The school is in fifth place out of about 2,500 schools nationwide that are vying for the grant from Clorox — a prize that would give students enrolled in the highly-touted performance arts program a viable venue.

During last year's production of the musical "Hairspray," the lights cut out during the opening number and the student actors and audience sat in the dark for five minutes, said Lise Gilly, the school's performance arts department chair.

"It's just sad," she said. "We are the number two performing arts program in Illinois, but our lights are completely substandard."

Anyone can vote once online and once through a text in a 24-hour period, and some teachers at the school are letting students text during class in a final push before the Dec. 19 deadline.

"We all laugh because it's literally held together with Band Aids," Kelly Faso, the president of the school's Band and Orchestra organization, said of the lighting system installed in 1962.

The school, which has a selective admission performing arts curriculum, was able to obtain a federal grant last year that outfitted the auditorium with new seats and made it wheelchair accessible, but the lights remain problematic.

Because it takes 15 minutes for the main theater lights to come on, they must remain lit during performances rather than using just the lights on the stage, Gilly said. As for the stage lights, only about half of them are functioning, leaving parts of the stage in shadows or in the dark during performances.

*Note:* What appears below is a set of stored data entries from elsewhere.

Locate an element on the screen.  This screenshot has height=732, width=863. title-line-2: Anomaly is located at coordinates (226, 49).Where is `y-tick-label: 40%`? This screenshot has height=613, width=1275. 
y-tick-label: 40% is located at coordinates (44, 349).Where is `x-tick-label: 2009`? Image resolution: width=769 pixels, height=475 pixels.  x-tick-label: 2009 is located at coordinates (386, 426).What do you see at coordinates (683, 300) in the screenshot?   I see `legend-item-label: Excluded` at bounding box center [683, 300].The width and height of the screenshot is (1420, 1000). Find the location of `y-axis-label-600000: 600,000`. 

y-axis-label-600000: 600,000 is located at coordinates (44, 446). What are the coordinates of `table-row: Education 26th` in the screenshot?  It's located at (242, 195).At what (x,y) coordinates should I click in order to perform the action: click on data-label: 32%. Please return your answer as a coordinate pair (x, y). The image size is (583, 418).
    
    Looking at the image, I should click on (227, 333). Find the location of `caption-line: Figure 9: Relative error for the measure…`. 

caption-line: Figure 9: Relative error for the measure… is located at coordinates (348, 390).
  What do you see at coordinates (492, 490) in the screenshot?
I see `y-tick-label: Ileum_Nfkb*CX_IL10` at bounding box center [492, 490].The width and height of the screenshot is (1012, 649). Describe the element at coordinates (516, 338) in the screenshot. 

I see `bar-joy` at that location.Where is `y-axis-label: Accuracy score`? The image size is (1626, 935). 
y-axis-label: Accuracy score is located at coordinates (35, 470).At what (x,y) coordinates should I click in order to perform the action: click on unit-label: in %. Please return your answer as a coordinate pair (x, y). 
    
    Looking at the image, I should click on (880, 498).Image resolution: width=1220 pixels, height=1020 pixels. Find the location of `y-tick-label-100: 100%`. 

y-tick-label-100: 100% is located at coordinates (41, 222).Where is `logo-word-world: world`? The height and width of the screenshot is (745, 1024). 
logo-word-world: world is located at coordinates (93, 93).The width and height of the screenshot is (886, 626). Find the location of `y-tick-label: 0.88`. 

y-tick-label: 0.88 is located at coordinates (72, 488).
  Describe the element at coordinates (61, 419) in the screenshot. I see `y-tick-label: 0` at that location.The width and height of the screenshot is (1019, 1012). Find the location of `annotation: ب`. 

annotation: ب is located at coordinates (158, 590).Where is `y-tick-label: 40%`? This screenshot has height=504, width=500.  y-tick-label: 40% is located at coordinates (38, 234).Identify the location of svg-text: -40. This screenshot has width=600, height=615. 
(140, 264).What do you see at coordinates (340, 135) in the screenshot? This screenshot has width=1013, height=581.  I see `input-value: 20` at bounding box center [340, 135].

A lighting consultant recently inspected the auditorium and gave the school an estimated cost of $45,000 for a complete rehab, according to Gilly.

"We have huge pieces of equipment that look like they are from Frankenstein's lab," she said. "It's crazy. There are exposed circuits on the stage."

The school will learn in January whether it has won the grant, but for now the show must go on in the shadows with a band holiday concert scheduled for Wednesday and a choir holiday concert on Thursday.

Text message 2174pbf to 95248 to cast a vote or vote online at this link.

"We need that little extra boost," Gilly said.